At the time, on a far-less-developed Internet and mainly in the everyday world, this naturally spawned a lot of discussion about the potential effects of SSRIs on endurance exercise, and in fact this discussion has never managed to completely fade. Some of the comments in observations in these and similar threads and articles are entertaining to consider in light some of the few things that appear indisputably true now:
http://www.letsrun.com/forum/flat_read.php?thread=6513037"Been on fluoxetine for nine years. I feel the exact same in every way I did before I was on it ... I wouldn't be surprised if Salazar's improvement during that period had absolutely nothing to do with Prozac."
http://www.runnersworld.com/injury-treatment/affects-of-medication-on-running"Letters to the editor of this and other running magazines were divided between those who thought that running performance was enhanced while taking this medication and those who felt that performance was impaired."
Salazar, of course, neglected to mention that he was apparently taking testosterone at the time along with Prozac.
This has a couple of easily identified implications. One is that, while it's never advisable to run out and start gobbling down supplements or actual medications in response to someone else's apparent success while using that preparation, it's especially dangerous to do this when you have the slightest reason to believe that the person touting substance X (which has no known connection to performance in the sport in question) might also be taking substance Y (which is illegal and does in fact have well-established benefits. And these days, it's safe to say that you should always have at least that slight level of suspicion if not more. But by all means, run out and overdose on fat-soluble vitamin D if you want -- at least you won't get rickets.
The other is that unless the ethics of Salazar the super-driven, try-anything coach are markedly different from those of Salazar the super-driven, try-anything athlete, then there might just be something to all of that chatter about those "gray-area" things Salazar does cheerfully disclose, or at least admit to under duress, being a purposeful screen for things he has very good reasons not to ever disclose.
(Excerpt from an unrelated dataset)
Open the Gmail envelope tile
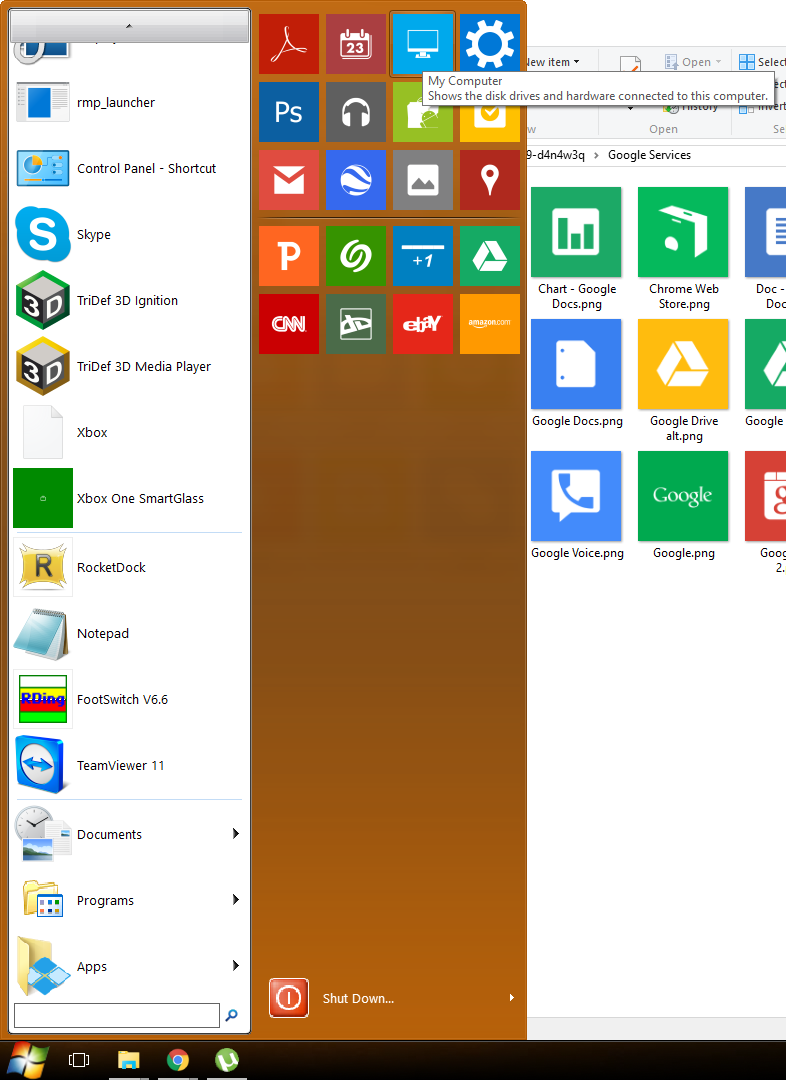The width and height of the screenshot is (786, 1080). coord(289,180)
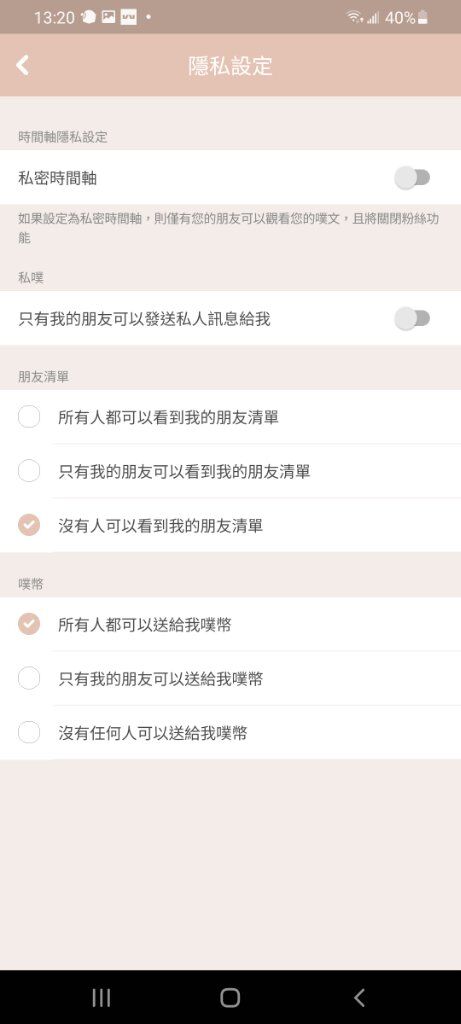
Task: Tap the 私密時間軸 row label
Action: [57, 178]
The real pity of this kind of thing is the influence it can have on the credulous and hopeful masses. Assume that Salazar is not actually guilty of any doping violations as coach of the NOP. In fact, if you prefer, pretend there was never any such thing as the NOP, and that Salazar himself was abducted by aliens on New Year's Eve, 1994 and never heard from by Earthlings again. The fact that he, in a nationally circulated running magazine, attributed a major set of specific benefits to a prescription medication that, while not addictive, is far from benign when he knew damned well those benefits -- at least most of them -- were coming from something else represents an almost sociopathic disregard for the health of the general running public or the general public, period, He knew damned well what the response would be to his Prozac talk. It would have been sketchy enough had he actually been telling the truth, but given all the variables that have surfaced today, it's indicative of a personality type that really shouldn't be coaching people -- unless those people, too, honestly don't care about much besides winning at whatever cost. And I have a difficult time believing that a 16-year-old Galen Rupp was capable of making so monumental a decision for himself.